Before she could think better of it, she hurried for the door. But she found she could not leave, though her hand gripped the knob, anchoring her to sanity in the storm of emotions battering her. Letting loose a weary sigh, she closed her eyes and pressed her forehead to the wooden panel, unable to hold her head up a moment longer.

“Why did you come back, Peter?”

“I told you why.”

But she was beyond hearing the pained undercurrent in his voice.
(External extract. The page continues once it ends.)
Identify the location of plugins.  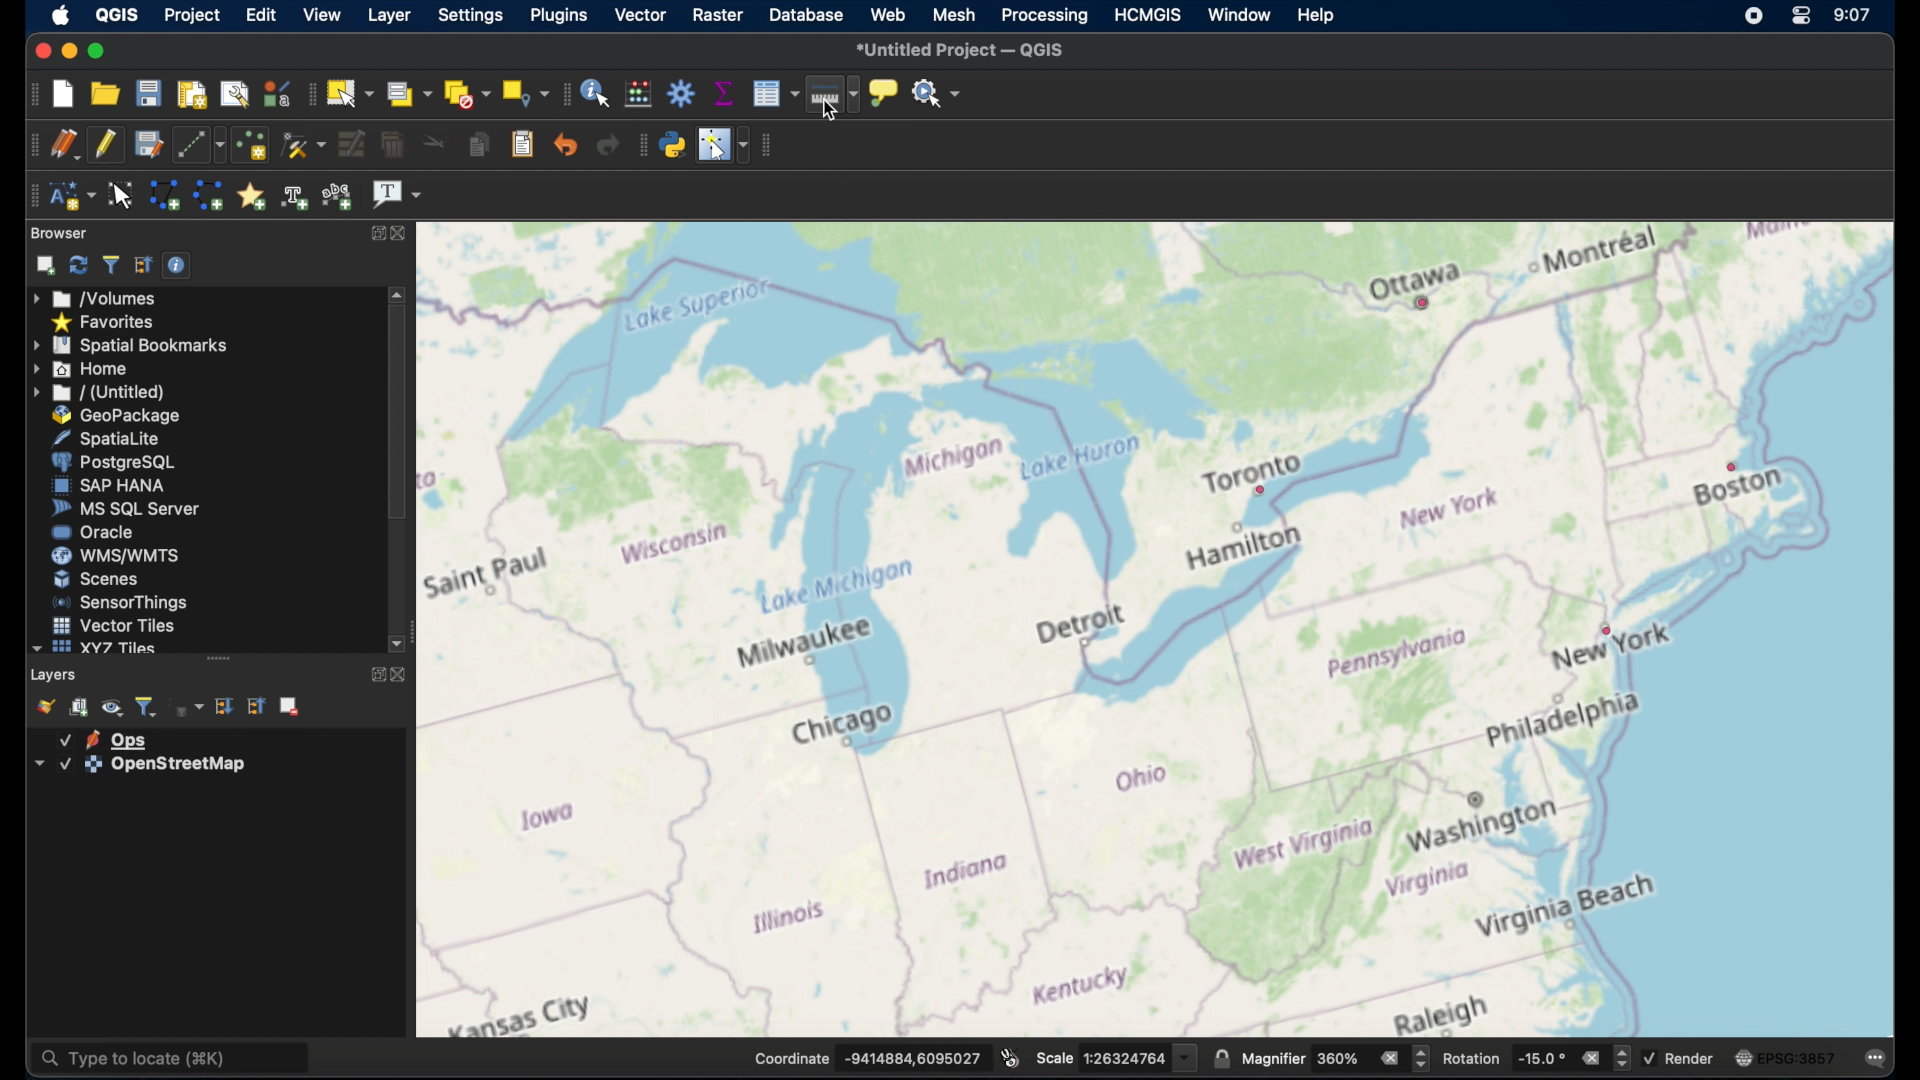
(557, 16).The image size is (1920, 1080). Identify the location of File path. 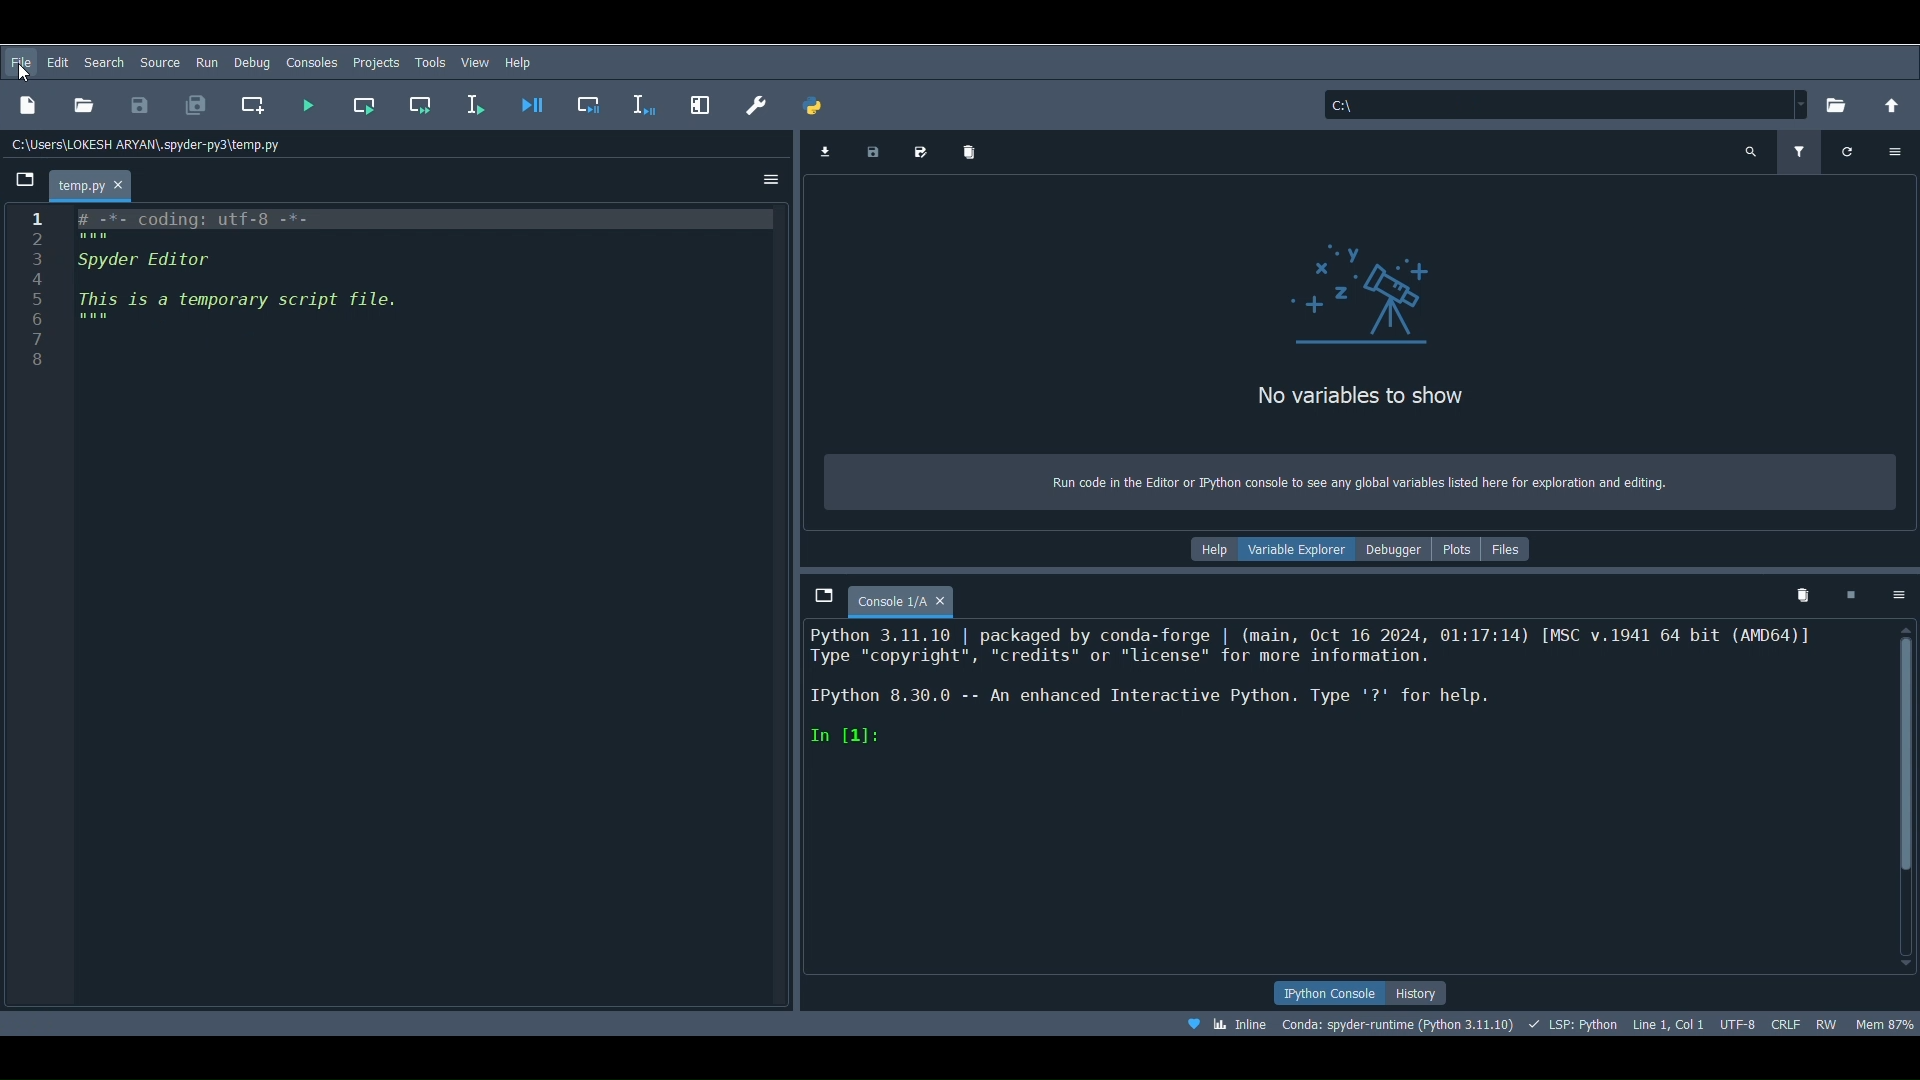
(157, 141).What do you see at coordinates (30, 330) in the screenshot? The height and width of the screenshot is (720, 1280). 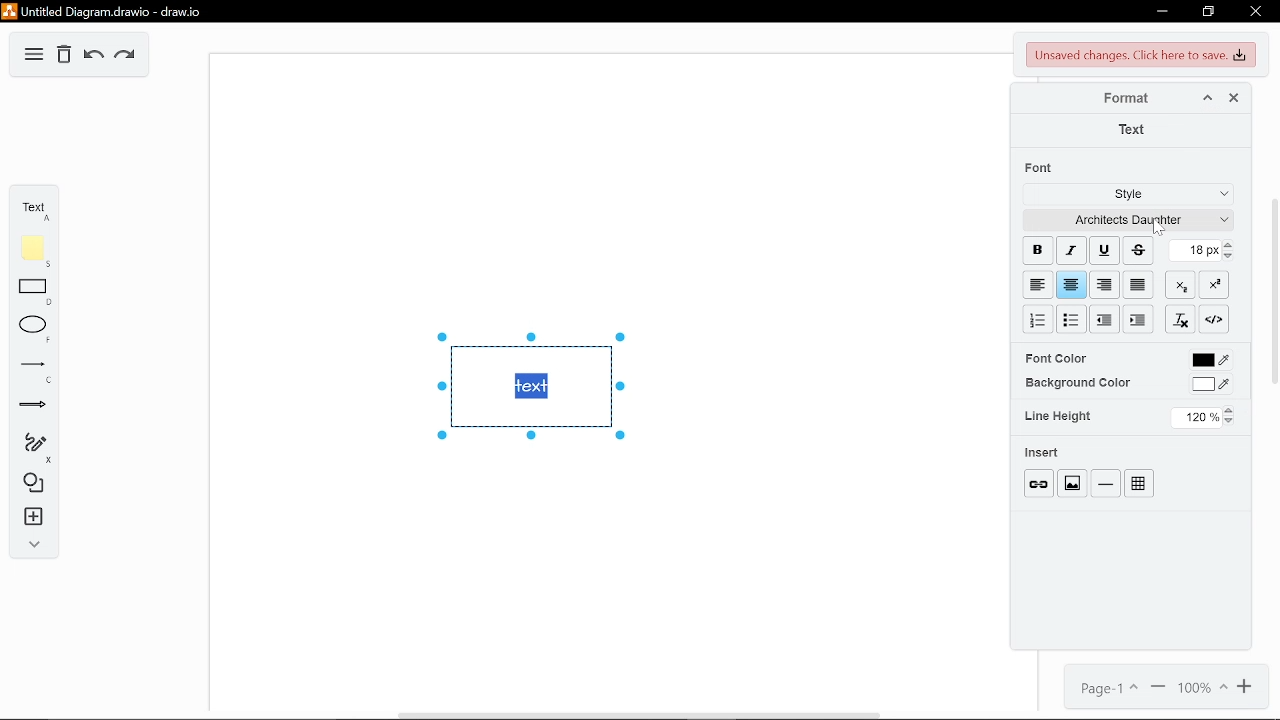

Behind her closed lids, she saw him as he had been earlier that afternoon in Lady Tesh’s drawing room, the anger that had burst from him when he’d lashed out at Clara.

“You said you returned to the Isle to pay Lady Tesh back for helping your mother,” she managed, her rasping voice echoing back to her against the door. “But that wasn’t the only reason, was it?”

A short, heavy silence followed. And then, “No.”

“Judging from the way you fairly attacked Clara about her father, shall I assume the other reason was His Grace?”

“Yes.”

She remained silent and still, waiting. Finally he continued.

“When I was thirteen, I went to Dane, begging him to help my ill mother. She was dying. I had no money, no connections. He was my last resort.” He pulled in a deep, agonized breath. “He refused me, turned me from the house. She might have lived if not for him.”

“And so you would make him pay for not helping your mother.”

“Yes.”

Her fingers tightened about the doorknob. A harsh laugh escaped her lips. “At least I know now why you intend to never marry. You mean for the line to die out with you, don’t you? As punishment. That’s the debt he must pay to you for destroying your mother’s life, for destroying your life.”

The silence was so great, she thought he would never answer. Finally his voice reached her, a whisper in the heavy air. “Yes.”

One word that proved what a fool she had been even to consider making a life with him. Her heart, already fractured, shattered. Any chance for a happily-ever-after between them had been doomed from the start.

Without a word, she opened the door and slipped from the room.

***

Peter stared at the place she’d been, the devastation left in the wake of her departure making mere minutes seem like hours. He had thought he could not feel any lower after the subscription ball. But this left that in the dust.

He couldn’t stay at Seacliff any longer. He should have left as soon as Redburn arrived. It had been pure stubbornness that had kept him from leaving. He was the only one affected, he had told himself. Once the promise to his mother was seen through, he could leave, and never give this island and the people on it another thought.

Lenora had made him see in mere minutes how wrong he had been.

The agony on her face would haunt him the rest of his days. By acting the animal and attacking Redburn, he had brought her grief.

He could not hate himself more.

Again a flash of the agony in her eyes, the fury in her voice. Lenora did not deserve the heartache Peter had brought into her life. He would leave tomorrow, and never return. And she would never have to suffer from his presence in her life again.

But by leaving, he would once more be breaking his promise to his mother. The guilt from ignoring her final wishes had haunted him all these years. By seeing them through, he could finally lay his mother’s ghost to rest.

He sank down on the edge of the bed, his head dropping into his hands. But how could he stay here knowing he was hurting Lenora? Her face swam up behind his tightly closed lids, white with strain, and he knew in a flash he couldn’t. To hell with how this affected him. He’d lived with the guilt for half his life. What he could not live with was giving Lenora even a moment’s more pain.

He surged to his feet, pulling a shirt over his head, striding through the door. Making his way down the hall on silent feet, he paused only an instant outside Lenora’s door before moving off to the room at the far end.

He rapped on the polished wood. She might be sleeping given the late hour, he told himself, preparing to move away and return to his room—coward that he was.